**EXERCISE REQUIREMENTS**
A. Filter the entries below and copy every line that contains the word "pixels". Case counts.
B. Proceed with the passage on kitchen sink realism, writing on from where it stops.

**PASSAGE TO READ**
— start —

Kitchen sink realism (or kitchen sink drama) is a British cultural movement that developed in the late 1950s and early 1960s in theatre, art,[1] novels, film and television plays, whose protagonists usually could be described as "angry young men" who were disillusioned with modern society. It used a style of social realism which depicted the domestic situations of working-class Britons, living in cramped rented accommodation and spending their off-hours drinking in grimy pubs, to explore controversial social and political issues ranging from abortion to homelessness. The harsh, realistic style contrasted sharply with the escapism of the previous generation's so-called "well-made plays".

The films, plays and novels employing this style are often set in poorer industrial areas in the North of England, and use the accents and slang heard in those regions. The film It Always Rains on Sunday (1947) is a precursor of the genre and the John Osborne play Look Back in Anger (1956) is thought of as the first of the genre. The gritty love-triangle of Look Back in Anger, for example, takes place in a cramped, one-room flat in the English Midlands. Shelagh Delaney's 1958 play A Taste of Honey (which was made into a film of the same name in 1961) is about a teenage schoolgirl who has an affair with a black sailor, gets pregnant and then moves in with a gay male acquaintance; it raises issues such as class, ethnicity, gender and sexual orientation. The conventions of the genre have continued into the 2000s, finding expression in such television shows as Coronation Street and EastEnders.[2]

The term "Kitchen Sink School" was first used in the visual arts, where the art critic David Sylvester used it in 1954 to describe a group of painters who called themselves the Beaux Arts Quartet, and depicted social realist-type scenes of domestic life.[3]

History

The cultural movement was rooted in the ideals of social realism, an artistic movement expressed in the visual and other realist arts which depicts working class activities. Many artists who subscribed to social realism were painters with socialist political views.[citation needed] While the movement has some commonalities with Socialist Realism, another style of realism which was the "official art" advocated by the governments of the Soviet Union and other Eastern Bloc countries, the two had several differences. While social realism is a broader type of art that realistically depicts subjects of social concern,[4] Socialist realism is characterized by the glorified depiction of socialist values, such as the emancipation of the proletariat, in a realistic manner.[5]

Unlike Socialist realism, social realism is not an official art produced by or under the supervision of the government. The leading characters are often 'anti-heroes' rather than part of a class to be admired, as in Socialist realism.[citation needed] Typically, protagonists in social realism are dissatisfied with their working class lives and the world, rather than being idealised workers who are part of a Socialist utopia in the process of creation. As such, social realism allows more space for the subjectivity of the author to be displayed.

— end —

**DATA FOR THIS TASK**
— start —

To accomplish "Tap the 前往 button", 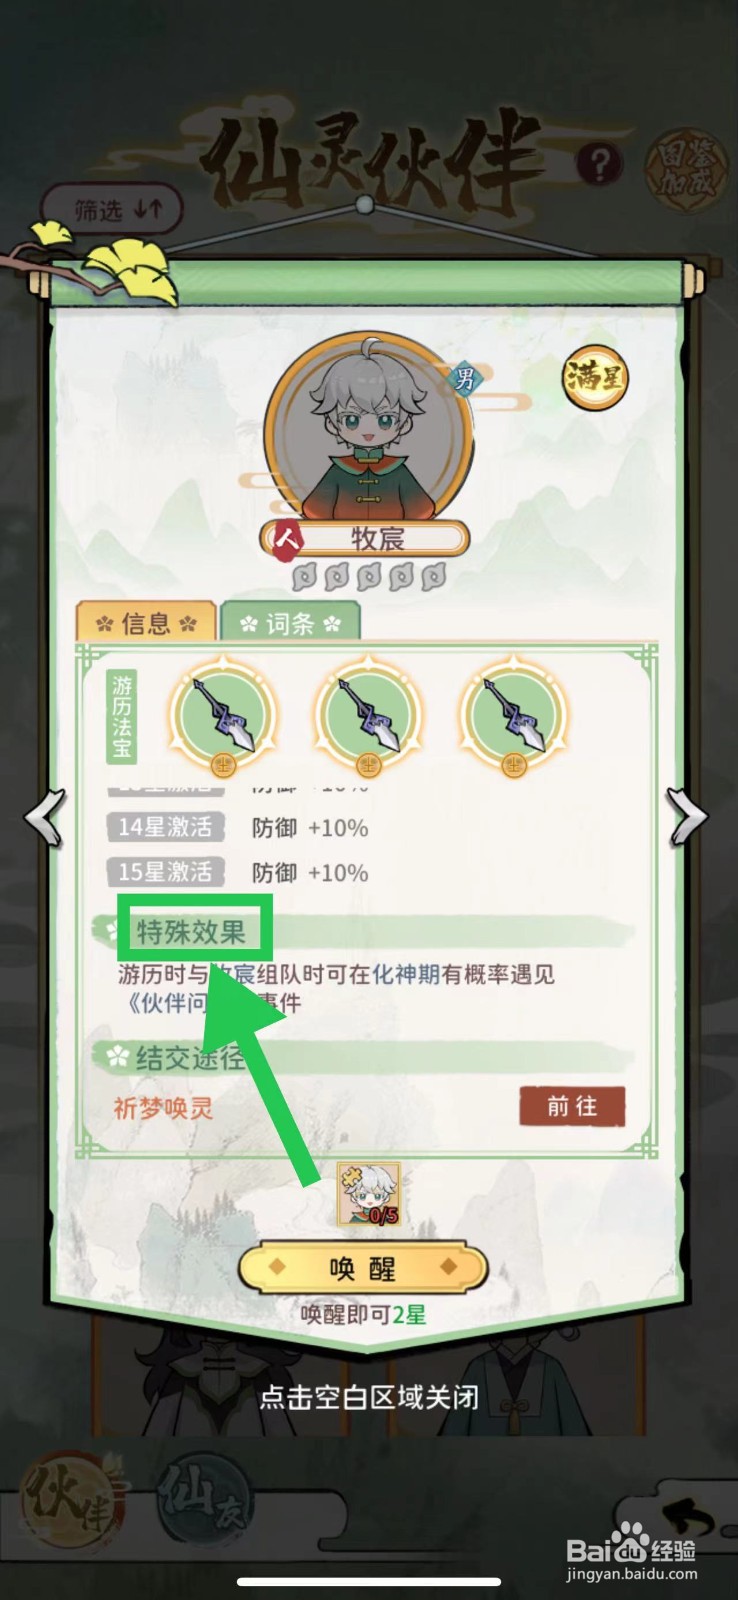I will tap(572, 1106).
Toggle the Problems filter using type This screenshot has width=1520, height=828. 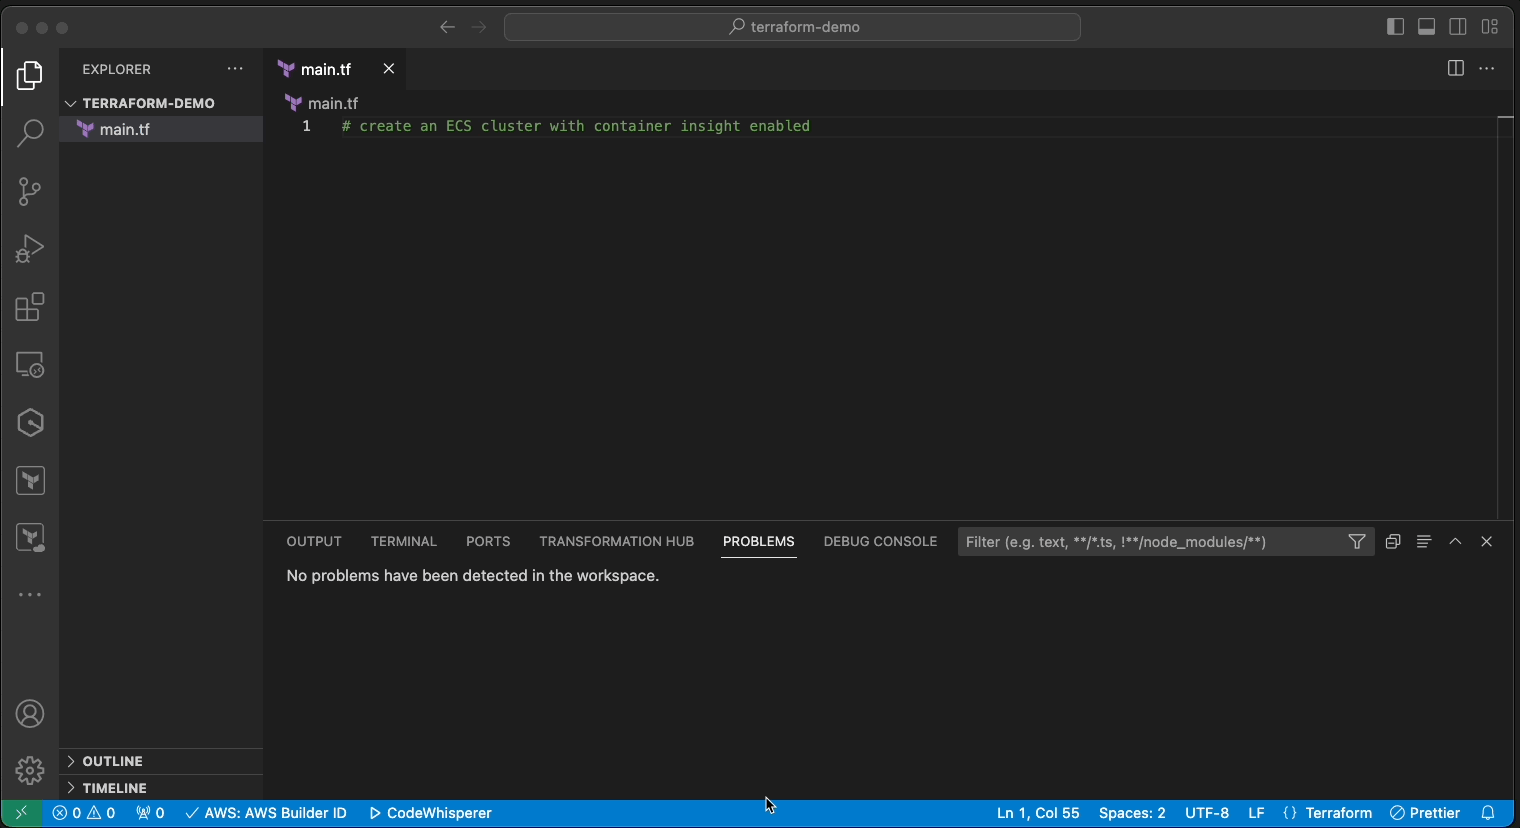pos(1357,541)
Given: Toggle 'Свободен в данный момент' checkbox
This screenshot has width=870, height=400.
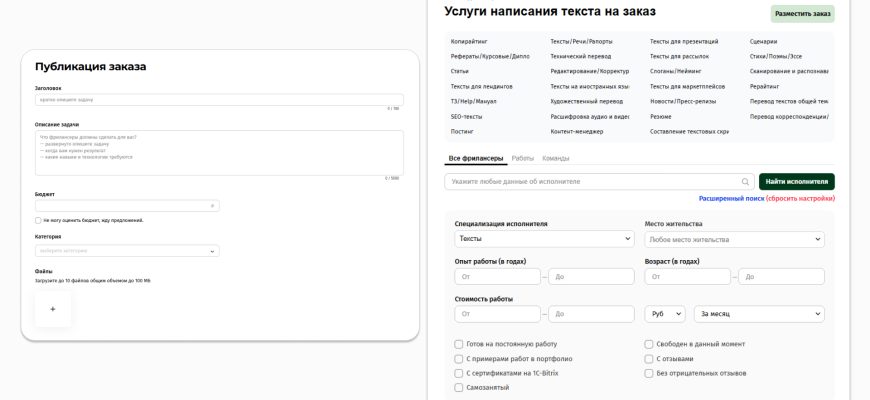Looking at the screenshot, I should click(649, 344).
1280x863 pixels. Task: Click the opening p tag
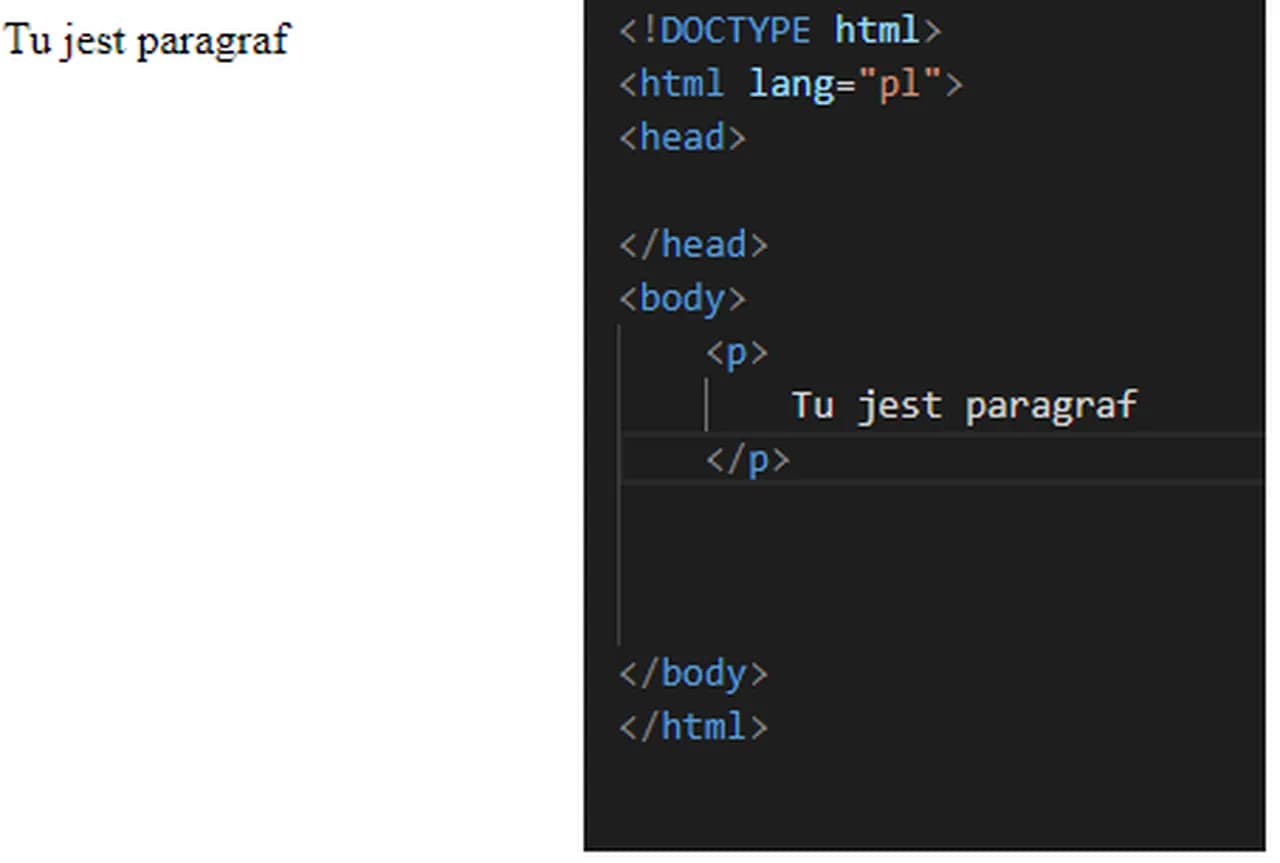(737, 352)
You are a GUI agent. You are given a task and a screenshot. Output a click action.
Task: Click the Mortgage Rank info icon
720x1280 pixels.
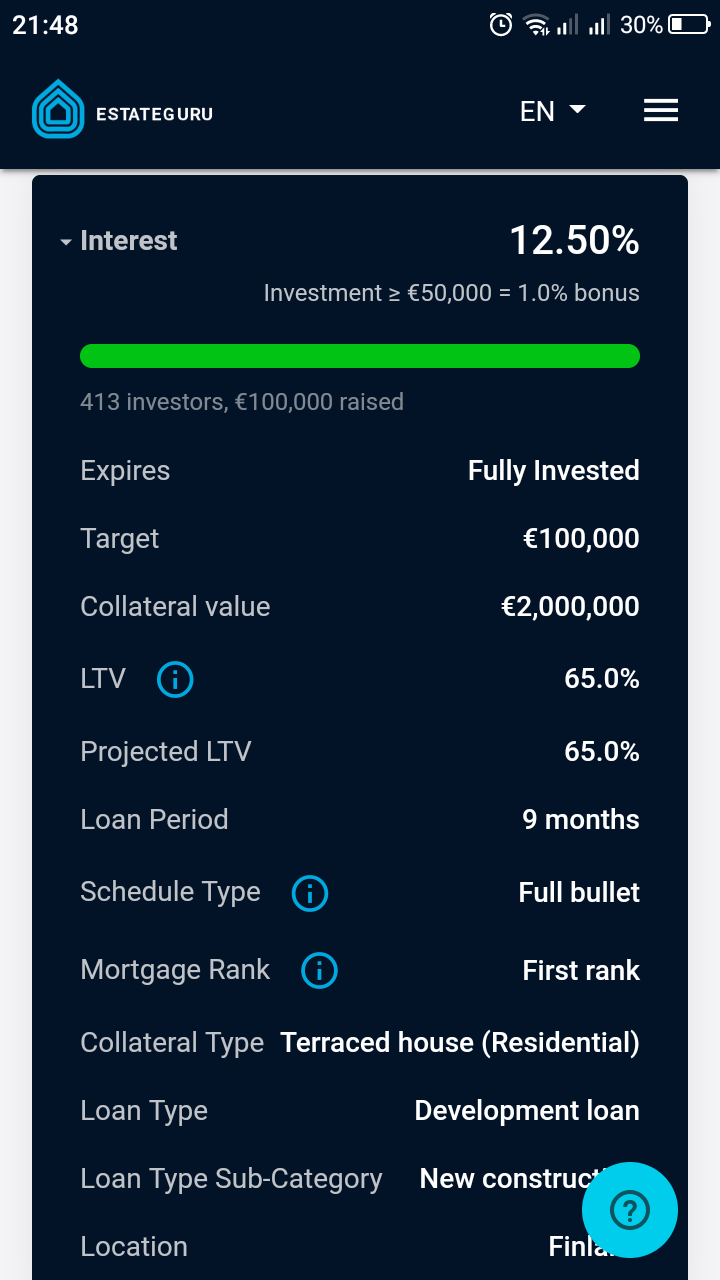click(x=320, y=970)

— end —

**OUTPUTS FOR THE TASKS**
A.
1280x863 pixels. Task: Click the opening p tag
720x1280 pixels.

B.
Partly, social realism developed as a reaction against Romanticism[citation needed], which promoted lofty concepts such as the "ineffable" beauty and truth of art and music and even turned them into spiritual ideals. As such, social realism focused on the "ugly realities of contemporary life and sympathized with working class people, particularly the poor." (The quotation is from George Shi, of the University of Fine Arts, Valencia).[6]

Features

Kitchen sink realism involves working class settings[7] and accents, including accents from Northern England.[8] The films and plays often explore taboo subjects such as adultery, pre-marital sex, abortion, and crime.[9]

Origins of the term

In the United Kingdom, the term "kitchen sink" derived from an expressionist painting by John Bratby that contained an image of a kitchen sink.[citation needed] Bratby did various kitchen and bathroom-themed paintings, including three paintings of toilets. Bratby's paintings of people often depicted the faces of his subjects as desperate and unsightly.[10][11] Kitchen sink realism artists painted everyday objects, such as trash cans and beer bottles. The critic David Sylvester wrote an article in 1954 about trends in recent English art, calling his article "The Kitchen Sink" in reference to Bratby's picture. Sylvester argued that there was a new interest among young painters in domestic scenes, with stress on the banality of life.[2] Other artists associated with the kitchen sink style include Derrick Greaves, Edward Middleditch and Jack Smith.[12]

1950s to 1960s

Before the 1950s, the United Kingdom's working class were often depicted stereotypically in Noël Coward's drawing room comedies and British films.[citation needed] Kitchen sink realism was seen as being in opposition to the "well-made play", the kind which theatre critic Kenneth Tynan once denounced as being set in "Loamshire", of dramatists like Terence Rattigan. "Well-made plays" were a dramatic genre from nineteenth-century theatre which found its early 20th-century codification in Britain in the form of William Archer's Play-Making: A Manual of Craftmanship (1912),[13] and in the United States with George Pierce Baker's Dramatic Technique (1919).[14] Kitchen sink works were created with the intention of changing all that. Their political views were initially labeled as radical, sometimes even anarchic.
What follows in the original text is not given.